Hey, what's going on

Es gibt helle und dunkle Tage. Es gibt Tage, voller Lachen, und Sonnenschein. Es gibt Tage, reich von Tränen und Regen. Es gibt Tage, an denen steht man auf, und freut sich auf den Tag. Es gibt Tage, an denen man nicht mehr mag. 
Es gibt Tage, wie diese. Tage, an denen man umher wandelt, Leichenblass, nicht da. Physisch im Raum, die Psyche weggebrochen, schreiend in die Ecke gekrochen, weinend wie ein kleines Kind, die Augen Tränenblind. 
Es gibt Tage, an denen man nicht raus möchte. Weil es zu sehr schmerzt die Maske auf zu setzen. Es einen zerreißt das Gesicht zu wahren. Jeder Atemzug tut weh. Jeder Blick in die Menge schmerzt. 
Jeder Schritt fällt schwer. Doch anders geht es nicht. 
Es muss immer weitergehen auch wenn man anders möchte. Wenn man sich in den Schnee fallen lassen möchte und weg geschneit werden will. Eintauchen in das weiß. Verschwinden, den dunklen Tagen entfliehen, mit der Sonne wieder auftauchen.

Montag, 18. März 2013

Halt dich an mir fest, wenn dein Leben dich zerreißt.
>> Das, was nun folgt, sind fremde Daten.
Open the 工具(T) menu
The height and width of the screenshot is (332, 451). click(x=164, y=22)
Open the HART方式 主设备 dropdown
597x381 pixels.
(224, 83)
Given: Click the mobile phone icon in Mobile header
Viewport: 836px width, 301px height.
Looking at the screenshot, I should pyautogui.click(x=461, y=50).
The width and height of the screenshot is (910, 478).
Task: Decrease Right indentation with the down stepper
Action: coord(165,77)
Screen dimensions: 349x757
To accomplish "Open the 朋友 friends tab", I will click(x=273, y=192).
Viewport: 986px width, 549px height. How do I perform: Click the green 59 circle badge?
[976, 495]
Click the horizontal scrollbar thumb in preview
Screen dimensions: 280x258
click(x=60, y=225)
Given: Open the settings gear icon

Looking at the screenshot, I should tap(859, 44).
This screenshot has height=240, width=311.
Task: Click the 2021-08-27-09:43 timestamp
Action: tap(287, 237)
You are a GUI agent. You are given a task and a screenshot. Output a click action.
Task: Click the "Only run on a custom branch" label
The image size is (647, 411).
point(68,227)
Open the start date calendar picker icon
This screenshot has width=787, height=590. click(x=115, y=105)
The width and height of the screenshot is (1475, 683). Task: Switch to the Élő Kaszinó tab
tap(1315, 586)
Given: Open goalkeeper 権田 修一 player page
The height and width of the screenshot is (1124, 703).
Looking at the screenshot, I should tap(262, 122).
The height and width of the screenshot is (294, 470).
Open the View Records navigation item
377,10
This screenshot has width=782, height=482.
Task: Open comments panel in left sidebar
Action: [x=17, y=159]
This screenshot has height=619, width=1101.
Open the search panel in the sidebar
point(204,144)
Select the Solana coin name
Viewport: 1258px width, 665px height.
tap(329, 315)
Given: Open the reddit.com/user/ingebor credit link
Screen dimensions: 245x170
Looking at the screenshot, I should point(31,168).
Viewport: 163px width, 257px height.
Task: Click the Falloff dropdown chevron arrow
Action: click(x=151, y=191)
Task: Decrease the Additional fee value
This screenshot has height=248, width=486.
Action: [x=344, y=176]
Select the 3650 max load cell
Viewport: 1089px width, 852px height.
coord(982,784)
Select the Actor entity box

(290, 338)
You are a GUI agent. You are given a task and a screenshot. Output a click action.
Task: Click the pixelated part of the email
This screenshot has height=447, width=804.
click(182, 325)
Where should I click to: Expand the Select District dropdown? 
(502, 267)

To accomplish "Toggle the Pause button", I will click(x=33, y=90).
Sieh mich an, siehst Du die Tränen, siehst Du die Dunkelheit, siehst Du die Seele, siehst wie sie schreit, siehst Du den Menschen hinter dem Bild, sieh Genau hin, Du bist doch nicht blind.

Sieh die Narben, sie gehören dazu, sieh den Menschen, so bist auch Du, jeder trägt die Last des Lebens, doch gemeinsam lässt sich Kummer beheben.

Verlass die Trauer, ehe das Leben dich verlässt, halb verreckt, bevor Du aufgibst, bleib kurz steh'n, es gibt Menschen die diesen Weg mit dir geh'n.

Versteckt hinter Mauern und Türmen, hinter Schlössern und Geäst, wartet das Leben, wenn Du aufstehst, wenn Du dich fallen lässt.

Denn aufgeben, nein, ist nicht drin, auch wenn die Dämonen in dich dring', wenn sie Besitz von dir ergreifen, halt dich an mir fest, lass dich nicht in den Abgrund schleifen.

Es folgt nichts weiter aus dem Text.